Monogenic disease
n., plural: monogenic diseases
[ˈmɑː.nəd͡ʒiːnɪk dɪˈziːz]
Definition: Genetic disorder caused by mutations in a single gene
Table of Contents
Monogenic Disease Definition
A monogenic disease is a diseased condition determined by the interaction of a single gene. This is in contrast to a polygenic condition wherein several genes (polygene) are involved. Monogenic diseases result from single-gene mutations that disrupt the normal functioning of the gene’s protein product. Because this entails a single gene, its inheritance pattern tends to adhere to Mendel’s laws of inheritance.
Such genetic diseases, as they are passed down from one generation to the next, can be determined in a predictable manner. Examples are glycogen storage diseases, sickle-cell anemia, Huntington’s disease, and so on.

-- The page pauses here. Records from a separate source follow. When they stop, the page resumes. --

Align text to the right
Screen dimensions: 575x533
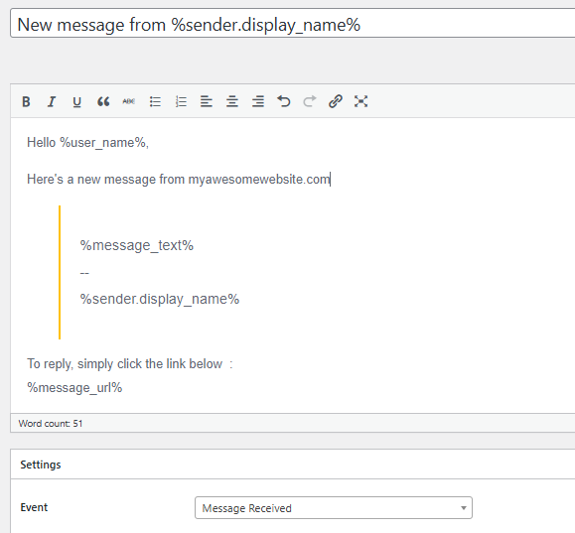point(258,101)
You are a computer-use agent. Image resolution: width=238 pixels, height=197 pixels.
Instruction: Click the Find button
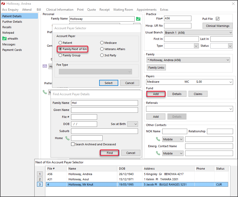coord(110,153)
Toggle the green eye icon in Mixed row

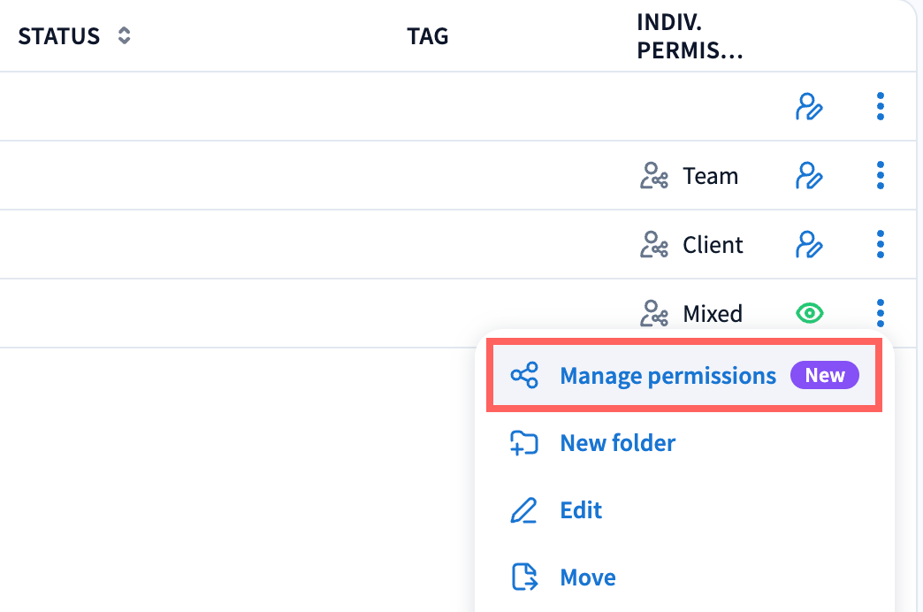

Synonyms: Mendelian disorder; single-gene disorder; monogenic disorder
Compare: polygenic disease
See also: monogenic trait, monogenic inheritance
Monogenic Disease vs. Polygenic Disease
Polygenic disease is a disease resulting from the effects of the combined action or interaction of multiple genes in contrast to the monogenic disease that is associated with only one gene. Thus, polygenic diseases are often complex diseases. They do not follow a straightforward inheritance pattern, which most monogenic diseases do.
As monogenic diseases follow a pattern based on Mendelian inheritance, their underlying molecular mechanisms are more likely to be identified. Polygenic disorders may also be influenced by environmental factors apart from genetic variations, which further make them more complex, and therefore, the genetic basis may not be easily discerned.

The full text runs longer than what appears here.